◆ **TASK**
Convert each line of the records below into a Markdown table with the columns Row and Line, numbering the rows in order and omitting blank lines.

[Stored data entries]

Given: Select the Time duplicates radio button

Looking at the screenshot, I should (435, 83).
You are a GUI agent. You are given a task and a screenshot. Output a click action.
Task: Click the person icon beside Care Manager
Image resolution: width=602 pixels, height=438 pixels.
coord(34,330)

◆ **TASK RESULT**
| Row | Line |
|---|---|
| 1 | Given: Select the Time duplicates radio button |
| 2 | Looking at the screenshot, I should (435, 83). |
| 3 | You are a GUI agent. You are given a task and a screenshot. Output a click action. |
| 4 | Task: Click the person icon beside Care Manager |
| 5 | Image resolution: width=602 pixels, height=438 pixels. |
| 6 | coord(34,330) |